There’s more bad news: the NFL is bad at picking linebackers. According to a recent PFF data study, the NFL tends to evaluate linebackers poorly. By seeing how often teams find good players in the later rounds compared to the first, history tells us the league struggles to properly rank or order these players. In other words, it’s much riskier to draft one early because the variance is higher.

Think of this like stocks. If a sector of stocks all showed good fundamentals, but over time they demonstrated more volatility than other sectors, investment firms would be less apt to pour capital into those stocks. We can think of linebackers in the NFL the same way, though this is true, to a degree, with most positions. You don’t have to have been to Las Vegas to understand the risks of betting on something with less than a 50/50 chance.

Believing in one’s own ability to buck trends is how mistakes happen. It’s how financial firms collapse and NFL teams consistently make bad choices. If every player is a risk profile, linebackers carry more risk. Even if he’s a de facto safety, the hit rate doesn’t drastically change.

The only players worth trading that much for, play under center. Using Pro Football Focus’ WAR metric, they found even if Chase Young becomes as good as Mack, a player like Tua Tagovailoa only has to be about as good as Jared Goff or Derek Carr to offset the value a team is giving up. If that’s true of Young, a pass rusher with more upside ability to wreck games, it’s true of Simmons or anyone else at that pick. Moving up only makes sense if it’s for a quarterback and the Packers aren’t in an Alex Smith position yet where moving up for a Patrick Mahomes, then dealing the incumbent starter, makes sense.

In other words, it doesn’t have to be Simmons. It could be an offensive tackle or a receiver. The one guy the Packers need to get them over the top, that one missing piece. But to get that high, let’s say into the top 12, would cost way too much to justify the outcome. The chances of that player ever living up to that lost value are perilously low. Quarterbacks, because of their impact on the game, are the only players who can rightly justify that type of investment.

Moreover, if you’re wrong, you’ve mortgaged your present and future. The same reason to do it— Rodgers potentially aging out of his prime—is the reason not to do it. Miss, and it cost two premium assets who could have become useful players for your team. And even if you do hit, one player can’t save a team. In fact, a recent team evaluation study found holes on a defense were more costly than the benefit of having superstars on defense. Depth and reliability trump star talent.
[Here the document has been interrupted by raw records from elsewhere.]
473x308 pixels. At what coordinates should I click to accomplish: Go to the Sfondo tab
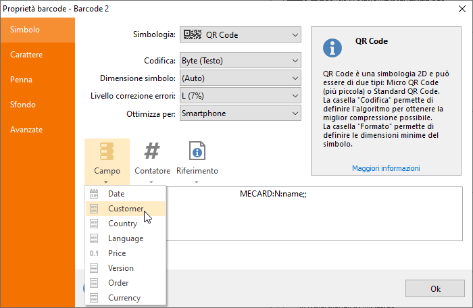(22, 105)
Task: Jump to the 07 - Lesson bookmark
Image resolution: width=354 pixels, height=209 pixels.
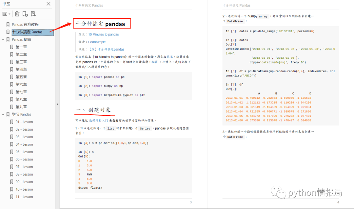Action: tap(24, 167)
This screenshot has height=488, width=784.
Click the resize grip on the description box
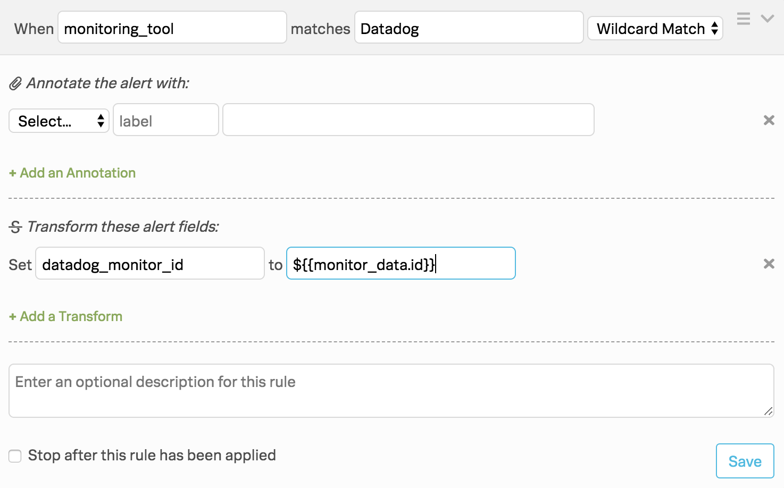click(767, 410)
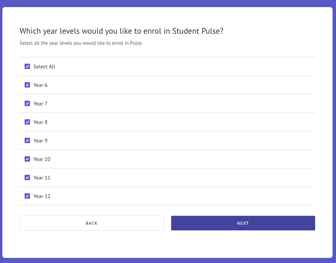Go back with the BACK button
Screen dimensions: 336x263
92,223
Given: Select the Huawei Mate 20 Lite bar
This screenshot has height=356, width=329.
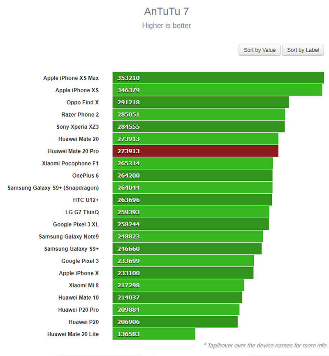Looking at the screenshot, I should pos(154,334).
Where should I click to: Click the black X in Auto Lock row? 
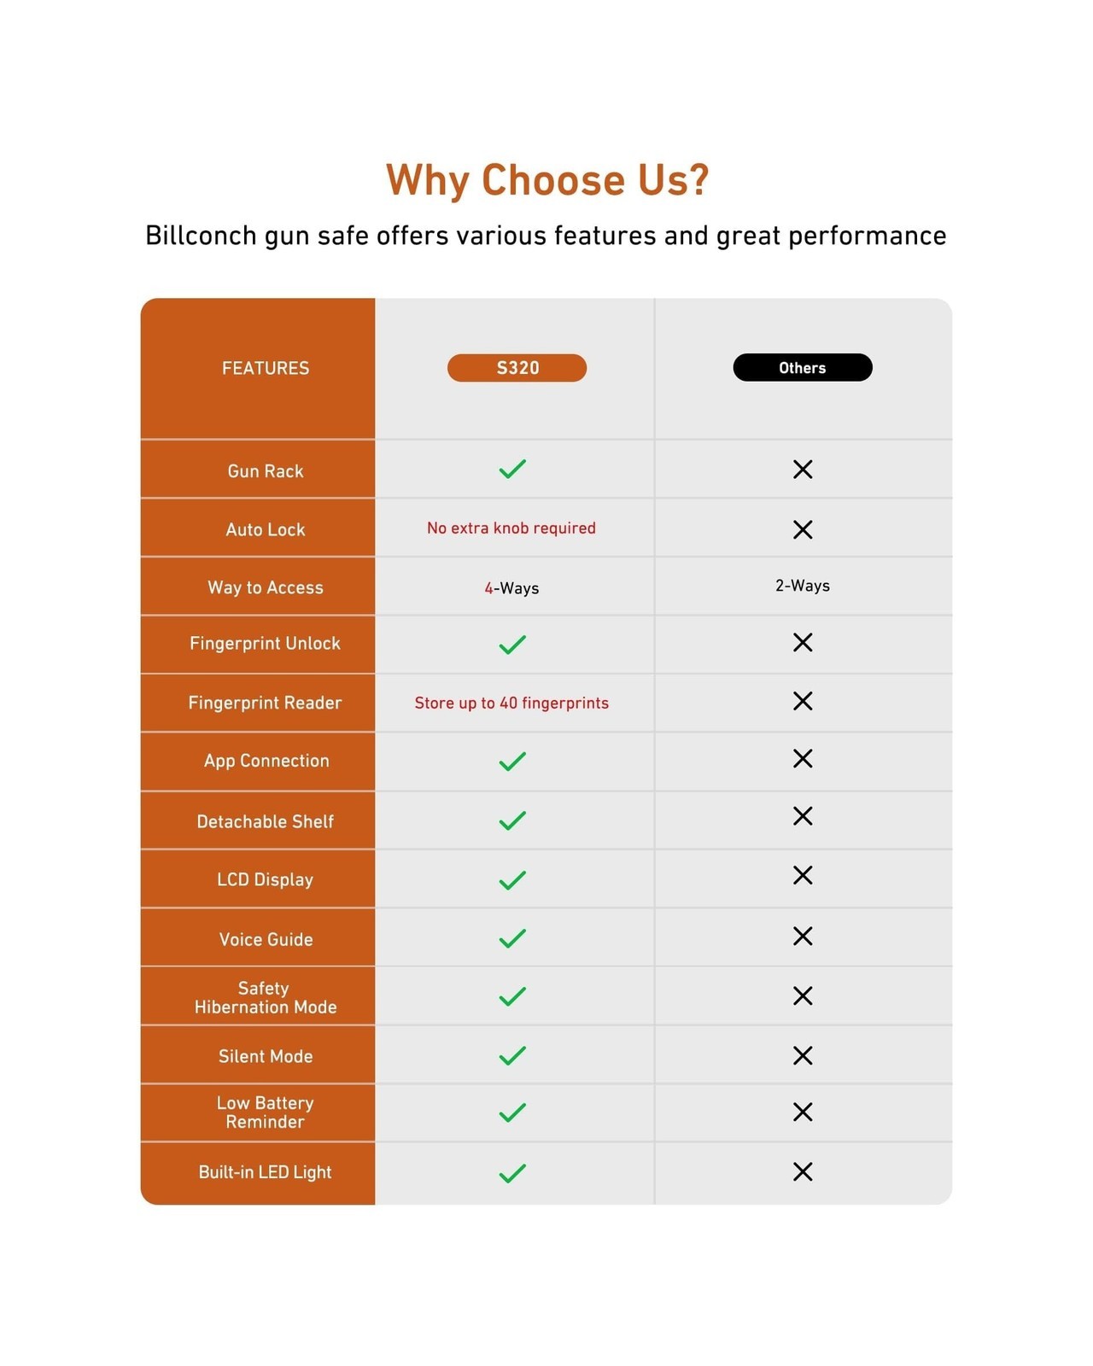pyautogui.click(x=803, y=529)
Trading up doesn’t scare Brian Gutekunst. A modest cost helped him snag Darnell Savage last year. If a player falls into the low 20’s and all it takes is a Day 3 pick to move up and tab him there, the Packers will consider it, and that’s the prudent decision. Picks after the top ~100 or so are lottery tickets, so teams aren’t spending much in opportunity cost to trade up a few spots in the first with a Powerball ticket. Moving into the top half of the draft though still requires incredible draft capital, even if teams cling to an outmoded form of draft pick value.

Free agency offers its own potential pitfalls with big swings, with the consequences similarly dire. It’s not breaking any new ground to say spending a lot of money on a player who turns out not to be very good hurts a team. But the risk is lower because the evaluation is based on actual NFL game play. Solidifying the “win-now” window can come in free agency, while the Packers stay patient in the draft, understanding, as they always have, that it’s about bites at the apple. Trading up for the sexy prospect offers excitement, but presents far too much risk with insufficient reward for the Packers to wisely consider.